Fig. 3(Class Activation Maps): Class activation map (CAM) representation of true positive (Stanford (a) and Intermountain (b), false-positive (Stanford (c) and Intermountain (d) and false-negative samples (Stanford (e) and Intermountain (f)—axial contrast enhanced CT pulmonary angiogram (left) and CAM inferred by the model overlay with the scan (right). a (Stanford test set: true positive): (left) demonstrates a non-occlusive filling defect in a left lower pulmonary artery segmental branch that is correctly localized by the model as seen in the CAM image overlay (right). b (Intermountain test set: True Positive): (left) demonstrates a non-occlusive filling defect in a left main pulmonary artery that is correctly localized by the model as seen in the CAM image overlay (right). c (Stanford test set: false positive): left) demonstrates a large left hilar node adjacent to the pulmonary artery that is incorrectly labeled as PE by the model as seen in the CAM image overlay (right). d (Intermountain test set: false positive): (left) demonstrates an enlarged unopacfied left lower lobe pulmonary vein invaded by tumor that is incorrectly labeled as PE by the model as seen in the CAM image overlay (right). e (Stanford test set: false negative): (left) Pulmonary embolism in right middle lobe segmental branch that is missed by the model as seen in the CAM image overlay (right). f (Intermountain test set: False negative): (left) Pulmonary embolism in left upper lobe segmental branch that is missed by the model as seen in the CAM image overlay (right).
Data characteristics of the internal (SMC) and external (Intermountain) dataset.

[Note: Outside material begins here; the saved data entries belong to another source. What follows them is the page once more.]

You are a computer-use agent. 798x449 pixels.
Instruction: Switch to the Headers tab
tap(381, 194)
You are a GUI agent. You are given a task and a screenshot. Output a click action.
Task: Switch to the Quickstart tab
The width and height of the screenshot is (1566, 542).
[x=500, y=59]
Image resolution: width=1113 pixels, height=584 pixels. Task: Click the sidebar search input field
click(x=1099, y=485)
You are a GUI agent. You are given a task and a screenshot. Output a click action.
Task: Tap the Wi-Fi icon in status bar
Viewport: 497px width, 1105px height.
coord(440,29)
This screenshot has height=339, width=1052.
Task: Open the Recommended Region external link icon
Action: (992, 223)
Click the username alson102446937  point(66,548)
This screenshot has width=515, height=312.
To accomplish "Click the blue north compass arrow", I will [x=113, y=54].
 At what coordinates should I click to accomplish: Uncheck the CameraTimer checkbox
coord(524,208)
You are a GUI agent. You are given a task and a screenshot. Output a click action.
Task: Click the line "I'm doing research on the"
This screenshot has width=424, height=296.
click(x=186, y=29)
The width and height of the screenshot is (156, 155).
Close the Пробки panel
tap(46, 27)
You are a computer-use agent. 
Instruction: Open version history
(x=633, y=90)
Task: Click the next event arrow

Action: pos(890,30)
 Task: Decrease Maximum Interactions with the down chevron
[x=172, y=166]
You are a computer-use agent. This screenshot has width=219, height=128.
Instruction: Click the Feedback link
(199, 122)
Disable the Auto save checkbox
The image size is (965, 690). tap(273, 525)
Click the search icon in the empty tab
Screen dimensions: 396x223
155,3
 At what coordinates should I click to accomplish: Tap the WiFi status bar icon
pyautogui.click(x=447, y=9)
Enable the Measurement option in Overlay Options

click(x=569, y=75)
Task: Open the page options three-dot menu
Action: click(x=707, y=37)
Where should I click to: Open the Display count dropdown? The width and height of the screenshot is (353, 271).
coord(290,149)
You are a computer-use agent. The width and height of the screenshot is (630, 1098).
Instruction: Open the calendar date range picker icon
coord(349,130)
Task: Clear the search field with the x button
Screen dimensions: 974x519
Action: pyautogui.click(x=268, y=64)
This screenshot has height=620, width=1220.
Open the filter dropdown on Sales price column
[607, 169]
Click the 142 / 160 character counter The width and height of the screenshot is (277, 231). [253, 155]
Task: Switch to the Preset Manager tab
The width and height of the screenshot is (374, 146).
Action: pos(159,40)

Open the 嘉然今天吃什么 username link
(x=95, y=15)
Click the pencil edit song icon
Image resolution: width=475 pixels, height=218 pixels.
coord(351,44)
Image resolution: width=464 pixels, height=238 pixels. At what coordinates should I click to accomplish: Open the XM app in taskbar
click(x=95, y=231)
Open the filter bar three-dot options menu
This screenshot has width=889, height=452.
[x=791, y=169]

| Overall | Train | Validation | Test | External test | |
|---|---|---|---|---|---|
| Number of studies | 1797 | 1461 | 167 | 169 | 200 |
| Median age (IQR) | 66.14 (53.24–82.40) | 66.13 (53.14–82.95) | 64.10 (50.88–78.38) | 67.24 (56.62–82.76) | 55.3 (42.0–69.5) |
| Number of patients (Female %) | 1773 (57.07%) | 1414 (56.64%) | 162 (67.36%) | 163 (52.08%) | 198 (58.5%) |
| Median number of slices (IQR) | 386 (134) | 385 (136) | 388 (132) | 388 (139) | 324 |
| Number of positive PE | 655 | 488 | 82 | 85 | 94 |
| Number of negative PE | 1142 | 973 | 85 | 84 | 106 |
The internal SMC dataset was divided into training, validation and test. The training set was used to optimize model parameters and the validation set was used to select the best model and operating points. The hold-out test set was used to evaluate the model’s performance. The external Intermountain dataset was used solely for evaluation.
Fig. 4PENet architecture used in this study.
PENet is built using four architectural units: the PENet unit, Squeeze-and-Excitation block, the PE-Net bottleneck, and the PE-Net encoder. Each building block in the network is color-coded.
Input slice number experimentation.
| Internal dataset: Stanford | External dataset: Intermountain | |
|---|---|---|
| Metric (AUROC) | ||
| PENet—1 slice | 0.48 [0.45–0.51] | 0.51 [0.47–0.54] |
| PENet—6 slices | 0.57 [0.53–0.60] | 0.58 [0.55–0.59] |
| PENet—12 slices | 0.74 [0.70–0.77] | 0.69 [0.67–0.72] |
| PENet—24 slices | 0.84 [0.82–0.87] | 0.85 [0.81–0.88] |
| PENet—48 slices | 0.80 [0.77–0.83] | 0.83 [0.76–0.86] |
AUROC on the internal test set (Stanford) and external test set (Intermountain) with 95% confidence interval: smaller input slice number does not provide enough structural information to learn while too many input slices makes pulmonary embolism hard to detect.